What Level 4 Actually Requires (And Why We're Not There Yet)

A technical analysis of what needs to be true for Level 4 (fully autonomous AI development) to work. Not hype, not dismissal—honest assessment of the gaps.

I can see Level 4 from where I’m standing. That’s not a throwaway line—it’s a genuine observation from working at Level 3 every day.

Level 4 is fully autonomous AI development: you describe what you want at a high level, and AI handles everything. Requirements breakdown, architecture, implementation, testing, deployment. Human involvement becomes strategic and supervisory.

We’re not there yet. But the gaps aren’t mysterious. They’re specific, observable, and—critically—being actively worked on.

Here’s what needs to be true for Level 4 to actually work.


The Four Requirements

1. Reliability

The problem: Current AI systems hallucinate. They make confident mistakes. They produce code that looks right but has subtle bugs.

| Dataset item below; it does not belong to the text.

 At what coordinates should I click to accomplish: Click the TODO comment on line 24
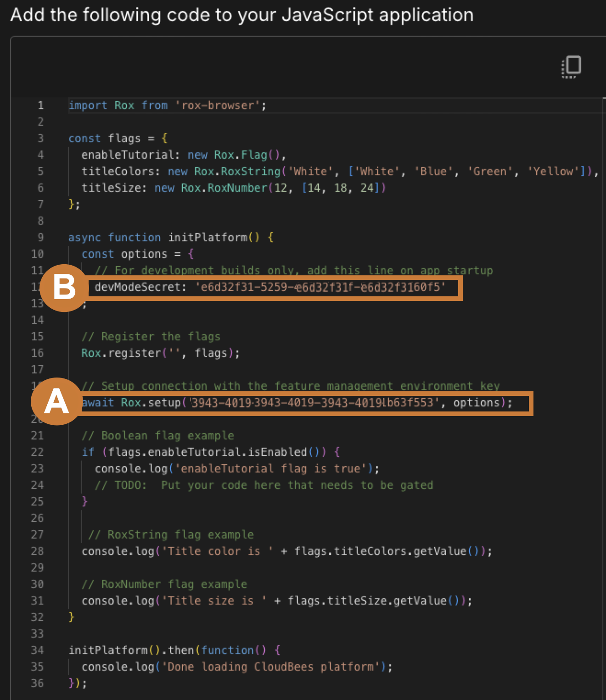[264, 485]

At Level 3, this is manageable. Human review catches the hallucinations. I read every PRD, verify architecture decisions, inspect code, validate test coverage. The AI proposes; I verify.

At Level 4, there’s no human review of individual outputs. The AI needs to be right—or at least reliably catch and correct its own mistakes—without human verification at each step.

Where we are: Hallucination rates have improved dramatically but aren’t zero. With Claude Opus 4.5, I see maybe 5-10% of outputs that have some kind of issue—wrong assumption, missed edge case, subtle bug. That’s great for Level 3 where I review everything. It’s not good enough for autonomous operation.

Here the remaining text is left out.